◆ **What is expected**
Output every one of the following lines verbatim, with no changes.

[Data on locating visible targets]
══════
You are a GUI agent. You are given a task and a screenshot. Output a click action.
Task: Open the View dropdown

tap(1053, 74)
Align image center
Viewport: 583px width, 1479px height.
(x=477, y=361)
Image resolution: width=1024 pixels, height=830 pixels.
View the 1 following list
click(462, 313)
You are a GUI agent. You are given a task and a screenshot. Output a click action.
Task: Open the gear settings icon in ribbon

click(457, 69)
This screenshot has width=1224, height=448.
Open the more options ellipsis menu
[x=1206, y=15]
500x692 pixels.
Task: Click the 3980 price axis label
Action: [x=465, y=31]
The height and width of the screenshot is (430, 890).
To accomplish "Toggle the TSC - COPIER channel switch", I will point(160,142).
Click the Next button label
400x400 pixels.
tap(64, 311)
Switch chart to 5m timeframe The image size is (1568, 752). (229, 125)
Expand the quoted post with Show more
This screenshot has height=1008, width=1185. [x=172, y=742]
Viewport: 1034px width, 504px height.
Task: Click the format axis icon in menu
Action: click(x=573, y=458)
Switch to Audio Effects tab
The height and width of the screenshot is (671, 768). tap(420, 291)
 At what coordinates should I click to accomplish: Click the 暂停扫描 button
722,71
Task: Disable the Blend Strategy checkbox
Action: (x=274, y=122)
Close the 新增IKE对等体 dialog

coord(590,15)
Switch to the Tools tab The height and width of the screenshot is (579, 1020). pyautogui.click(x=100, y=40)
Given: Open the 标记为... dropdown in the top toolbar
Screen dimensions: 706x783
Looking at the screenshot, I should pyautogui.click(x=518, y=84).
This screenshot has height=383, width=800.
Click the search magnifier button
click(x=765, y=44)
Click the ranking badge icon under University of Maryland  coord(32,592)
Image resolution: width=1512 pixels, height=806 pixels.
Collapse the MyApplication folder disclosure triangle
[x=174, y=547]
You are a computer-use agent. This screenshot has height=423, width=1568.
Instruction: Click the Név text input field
══════
◆ **Solution**
You are a GUI agent. You are given a task and a screenshot. Output a click action.
Task: Open the View dropdown

tap(1053, 74)
Align image center
Viewport: 583px width, 1479px height.
(x=477, y=361)
Image resolution: width=1024 pixels, height=830 pixels.
View the 1 following list
click(462, 313)
You are a GUI agent. You are given a task and a screenshot. Output a click action.
Task: Open the gear settings icon in ribbon

click(457, 69)
This screenshot has width=1224, height=448.
Open the more options ellipsis menu
[x=1206, y=15]
500x692 pixels.
Task: Click the 3980 price axis label
Action: [x=465, y=31]
The height and width of the screenshot is (430, 890).
To accomplish "Toggle the TSC - COPIER channel switch", I will point(160,142).
Click the Next button label
400x400 pixels.
tap(64, 311)
Switch chart to 5m timeframe The image size is (1568, 752). (229, 125)
Expand the quoted post with Show more
This screenshot has height=1008, width=1185. [x=172, y=742]
Viewport: 1034px width, 504px height.
Task: Click the format axis icon in menu
Action: click(x=573, y=458)
Switch to Audio Effects tab
The height and width of the screenshot is (671, 768). tap(420, 291)
 At what coordinates should I click to accomplish: Click the 暂停扫描 button
722,71
Task: Disable the Blend Strategy checkbox
Action: (x=274, y=122)
Close the 新增IKE对等体 dialog

coord(590,15)
Switch to the Tools tab The height and width of the screenshot is (579, 1020). pyautogui.click(x=100, y=40)
Given: Open the 标记为... dropdown in the top toolbar
Screen dimensions: 706x783
Looking at the screenshot, I should pyautogui.click(x=518, y=84).
This screenshot has height=383, width=800.
Click the search magnifier button
click(x=765, y=44)
Click the ranking badge icon under University of Maryland  coord(32,592)
Image resolution: width=1512 pixels, height=806 pixels.
Collapse the MyApplication folder disclosure triangle
[x=174, y=547]
You are a computer-use agent. This screenshot has height=423, width=1568.
Instruction: Click the Név text input field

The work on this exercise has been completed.